Soberania, comércio internacional e críticas internas
Em outro momento do discurso, o presidente reforçou a defesa da pátria e da soberania nacional. Ele disse estar indignado com o fato de que as acusações feitas por Trump tenham recebido apoio de parlamentares e lideranças políticas brasileiras, a quem chamou de “traidores da pátria”. A fala teve forte repercussão nas redes sociais, refletindo o tom patriótico do pronunciamento.
Lula também reafirmou o compromisso do Brasil com relações diplomáticas sólidas, não apenas com os Estados Unidos, mas com todos os parceiros comerciais. O presidente citou o fortalecimento dos vínculos com a União Europeia, países da Ásia, da África e da América Latina como estratégia para manter a economia ativa e diversificada.
Reuniões com representantes dos setores produtivos, sindicatos e sociedade civil estão sendo realizadas, segundo ele, para encontrar soluções diante das sanções e minimizar os impactos para a população brasileira.

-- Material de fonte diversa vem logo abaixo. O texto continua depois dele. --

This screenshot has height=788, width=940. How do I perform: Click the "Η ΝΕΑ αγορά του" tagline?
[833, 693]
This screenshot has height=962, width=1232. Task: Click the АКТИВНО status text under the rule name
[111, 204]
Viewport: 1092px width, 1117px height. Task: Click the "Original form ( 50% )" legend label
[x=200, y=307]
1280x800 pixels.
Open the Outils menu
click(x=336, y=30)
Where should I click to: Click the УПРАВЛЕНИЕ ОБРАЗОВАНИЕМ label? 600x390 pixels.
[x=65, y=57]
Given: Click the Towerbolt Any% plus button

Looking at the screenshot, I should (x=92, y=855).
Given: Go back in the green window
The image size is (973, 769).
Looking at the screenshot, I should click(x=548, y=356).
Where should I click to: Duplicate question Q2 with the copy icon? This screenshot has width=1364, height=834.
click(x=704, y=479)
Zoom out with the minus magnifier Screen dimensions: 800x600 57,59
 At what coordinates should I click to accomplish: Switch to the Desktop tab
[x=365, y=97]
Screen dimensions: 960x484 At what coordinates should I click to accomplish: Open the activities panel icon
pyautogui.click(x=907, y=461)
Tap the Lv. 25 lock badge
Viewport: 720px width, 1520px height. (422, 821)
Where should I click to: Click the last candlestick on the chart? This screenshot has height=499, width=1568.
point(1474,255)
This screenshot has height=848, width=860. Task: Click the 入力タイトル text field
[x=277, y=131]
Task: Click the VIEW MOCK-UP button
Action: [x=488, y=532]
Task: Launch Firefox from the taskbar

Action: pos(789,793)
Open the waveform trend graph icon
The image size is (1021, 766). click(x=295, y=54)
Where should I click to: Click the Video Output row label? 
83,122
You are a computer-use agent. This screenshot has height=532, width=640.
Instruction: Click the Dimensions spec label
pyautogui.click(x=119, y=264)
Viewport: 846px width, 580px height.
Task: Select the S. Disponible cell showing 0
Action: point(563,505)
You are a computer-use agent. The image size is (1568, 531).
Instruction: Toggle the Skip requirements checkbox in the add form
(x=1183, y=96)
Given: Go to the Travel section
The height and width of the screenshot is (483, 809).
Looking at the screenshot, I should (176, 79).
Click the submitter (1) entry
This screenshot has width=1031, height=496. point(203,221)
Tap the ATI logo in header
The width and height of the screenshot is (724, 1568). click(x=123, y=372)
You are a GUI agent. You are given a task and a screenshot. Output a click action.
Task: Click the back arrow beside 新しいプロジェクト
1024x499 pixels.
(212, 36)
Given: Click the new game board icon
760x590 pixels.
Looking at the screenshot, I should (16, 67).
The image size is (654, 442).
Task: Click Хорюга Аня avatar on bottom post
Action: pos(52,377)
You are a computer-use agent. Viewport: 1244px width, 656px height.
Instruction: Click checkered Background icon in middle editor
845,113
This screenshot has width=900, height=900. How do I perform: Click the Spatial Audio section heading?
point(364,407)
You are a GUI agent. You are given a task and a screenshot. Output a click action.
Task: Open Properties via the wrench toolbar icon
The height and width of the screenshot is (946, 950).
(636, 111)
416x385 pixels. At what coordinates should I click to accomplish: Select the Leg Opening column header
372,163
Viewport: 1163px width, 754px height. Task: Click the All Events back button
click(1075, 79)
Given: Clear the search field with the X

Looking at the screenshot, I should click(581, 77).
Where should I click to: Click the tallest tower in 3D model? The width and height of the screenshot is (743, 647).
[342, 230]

Encerrando o pronunciamento, Lula reiterou que o governo recorrerá a todos os instrumentos legais disponíveis para proteger a economia nacional e os empregos. Ele destacou que o Brasil não deseja conflito e acredita no comércio justo e equilibrado. “Não há vencedores em guerras tarifárias, somos um país de paz”, disse. E concluiu: “Que ninguém se esqueça: o Brasil tem um único dono, que é o povo brasileiro.”